Victoria, deciding that first things came first, finally bent her steps to a travel agency, and there made her inquiries. There was no difficulty, it seemed, in travelling to Baghdad. You could go by air, by long sea to Basrah, by train to Marseilles and by boat to Beirut and across the desert by car. You could go via Egypt. You could go all the way by train if you were determined to do so, but visas were at present difficult and uncertain and were apt to have actually expired by the time you received them. Baghdad was in the sterling area and money therefore presented no difficulties. Not, that is to say, in the clerk’s meaning of the word.
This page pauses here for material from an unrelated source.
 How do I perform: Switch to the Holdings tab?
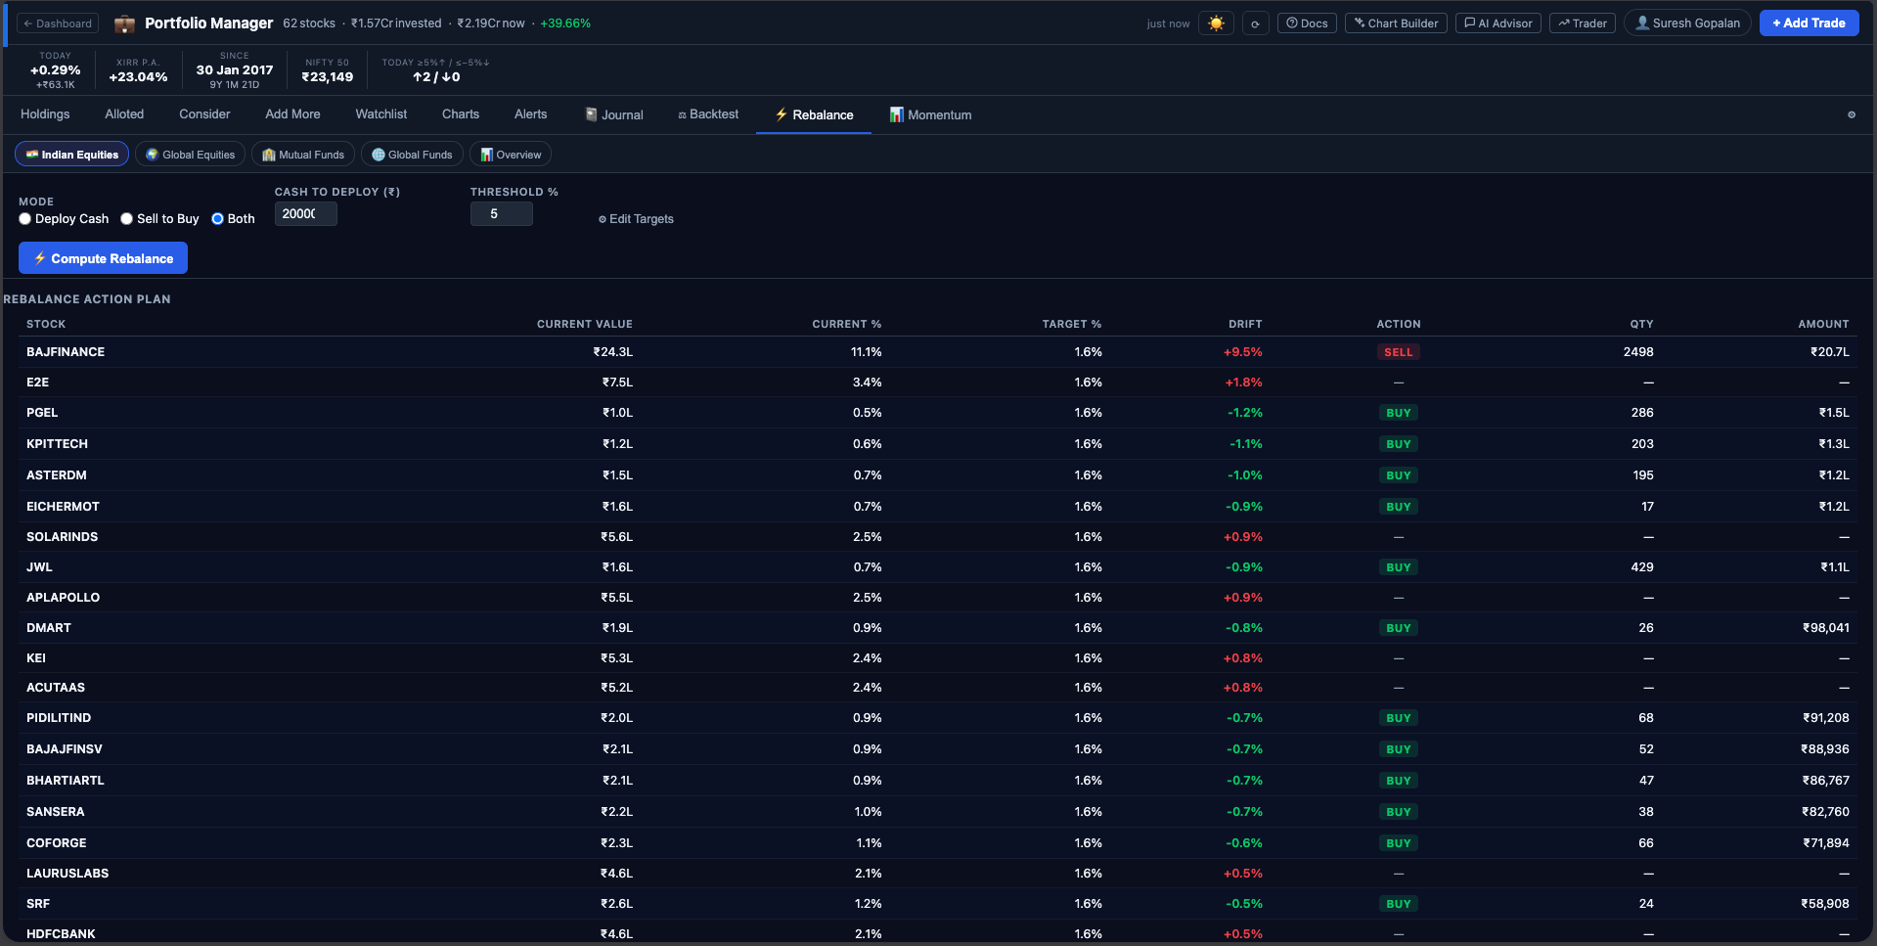tap(45, 114)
What it all boiled down to was that there was no difficulty whatsoever in getting to Baghdad so long as you had between sixty and a hundred pounds in cash.
As Victoria had at this moment three pounds ten (less ninepence), an extra twelve shillings, and five pounds in the PO Savings Bank, the simple and straightforward way was out of the question.
She made tentative queries as to a job as air hostess or stewardess, but these, she gathered, were highly coveted posts for which there was a waiting-list.
Victoria next visited St Guildric’s Agency where Miss Spenser, sitting behind her efficient desk, welcomed her as one of those who were destined to pass through the office with reasonable frequency.
‘Dear me, Miss Jones, not out of a post again. I really hoped this last one –’
‘Quite impossible,’ said Victoria firmly. ‘I really couldn’t begin to tell you what I had to put up with.’
A pleasurable flush rose in Miss Spenser’s pallid cheek.